== ЧТО НУЖНО СДЕЛАТЬ ==
A: Ответьте на вопросы по отрывку об учебниках истории:
(i) В каком году появилось пособие Филиппова для учителей?
(ii) С какого года издается журнал «Тоталитарные движения и политические религии»?
(iii) Кто назван главной фигурой в написании этих учебников?
B: Перепишите из отрывка об учебниках истории фрагмент, который начинается словами «Одно из заключительных» и продолжается до слов «только о России.» включительно.
C: Определите, соответствуют ли отрывку об учебниках истории следующие утверждения:
(i) Авторы учебников заявляют, что будут работать в парадигме модернизации.
(ii) Учебники Чубарьяна, Загладина и Левандовского не используют концепцию тоталитаризма.
(iii) Учебник по истории России первой половины ХХ в. уже вышел.
Для каждого ответьте «да» или «нет» и приведите точную цитату из текста, которая это подтверждает.

Одно из заключительных замечаний, которое я сделал в апреле прошлого года, звучало примерно так. На фоне наших соседей (напомню, там мы говорили о России, Польше и Украине) Россия выглядит в общем довольно пристойно. У нас все эти проявления исторической политики еще достаточно ограниченны. Правда, я высказал тогда опасение, что это потому, что мы медленно запрягаем. К сожалению, я накаркал — запрягли и погнали. Поэтому сегодня мы будем говорить только о России.
Надо заметить, что уже тогда, в 2008 г., некоторые механизмы были запущены. Прежде всего это история с учебниками. Знаменитое пособие Филиппова для учителей появилось в 2007 г., а коллектив авторов, который работал над этим пособием, к сегодняшнему дню издал уже целую линейку учебников по истории России для 10-го и 11-го классов. Сейчас не хватает только одного учебника по истории России первой половины ХХ в., но он на подходе и вот-вот выйдет.
Эти учебники претендуют на статус «учебников нового поколения». Они действительно новые по подходам, и авторы этого не скрывают, больше того, очень ясно это обозначают. Буквально на первых страницах этих книжек говорится о том, что концепция тоталитаризма — это орудие «холодной войны» и как инструмент познания она использоваться не может. Авторы говорят, что они будут работать в парадигме модернизации. Ну, и дальше этого придерживаются.
Собственно, разбор того, что там, в этих учебниках, написано, не является сегодня главным. Я могу сказать, что по очень многим параметрам этот учебник похож на постсталинский советский нарратив, правда, за вычетом коммунизма. Да, преступления были, да, мы о них очень сожалеем, но это не главное. Прежде всего важны модернизационные усилия. Во многом эти преступления являются следствием изоляции страны, следствием особой ситуации «осажденной крепости» и тех мобилизационных усилий, которые вот таким образом совершались.
Элемент жульничества здесь понятен, потому что если мы возьмем концепцию Бжезинского, а она была плодом «холодной войны», то ее давно уже никто не использует, когда обсуждаются темы тоталитаризма. Есть прекрасный журнал «Тоталитарные движения и политические религии», издаваемый с 2000 г., по которому очень хорошо видно, что определение любого, кто рассуждает в этой парадигме тоталитаризма, как бойца «холодной войны» просто не работает. Если мы посмотрим на другие учебники, которые функционируют и рекомендованы к употреблению в школе, то все они используют концепцию тоталитаризма. Это учебники Чубарьяна, Загладина, Левандовского.
Еще последнее маленькое замечание о содержании. Там очень интересный используется прием. Когда авторы обсуждают оценки тех или иных событий и им по тем или иным причинам не хватает аргументов, они всегда говорят: «Ну, вот, народ так помнит». И это очень любопытно, потому что я же не думаю, что Филиппов, Данилов (именно Данилов — главная фигура в написании этих учебников), что они такие идиоты, что не понимают: народ помнит именно так в результате той идеологической обработки, которая производилась в течение десятилетий советской власти.

== ФРАГМЕНТ ДАННЫХ ==
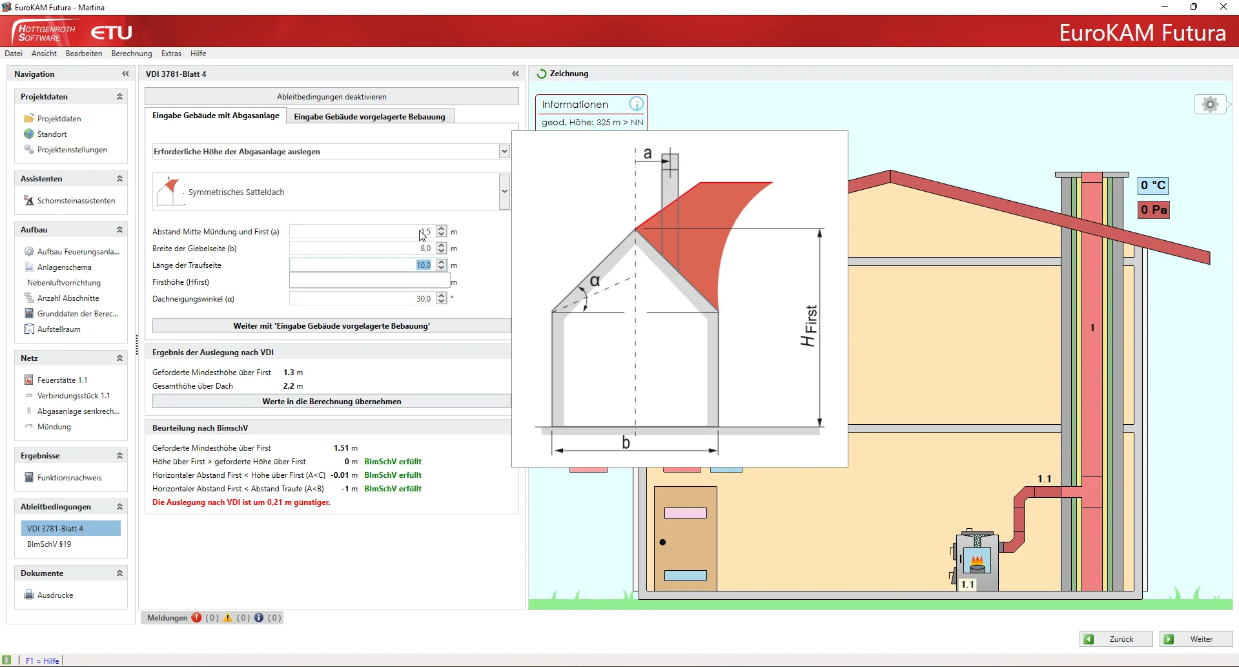Click the Informationen info icon
Viewport: 1239px width, 667px height.
(636, 104)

== ОТВЕТЫ ==
A:
(i) В 2007 г.
(ii) С 2000 г.
(iii) Данилов.

B:
Одно из заключительных замечаний, которое я сделал в апреле прошлого года, звучало примерно так. На фоне наших соседей (напомню, там мы говорили о России, Польше и Украине) Россия выглядит в общем довольно пристойно. У нас все эти проявления исторической политики еще достаточно ограниченны. Правда, я высказал тогда опасение, что это потому, что мы медленно запрягаем. К сожалению, я накаркал — запрягли и погнали. Поэтому сегодня мы будем говорить только о России.

C:
(i) Да: «Авторы говорят, что они будут работать в парадигме модернизации».
(ii) Нет: «все они используют концепцию тоталитаризма. Это учебники Чубарьяна, Загладина, Левандовского».
(iii) Нет: «Сейчас не хватает только одного учебника по истории России первой половины ХХ в., но он на подходе и вот-вот выйдет».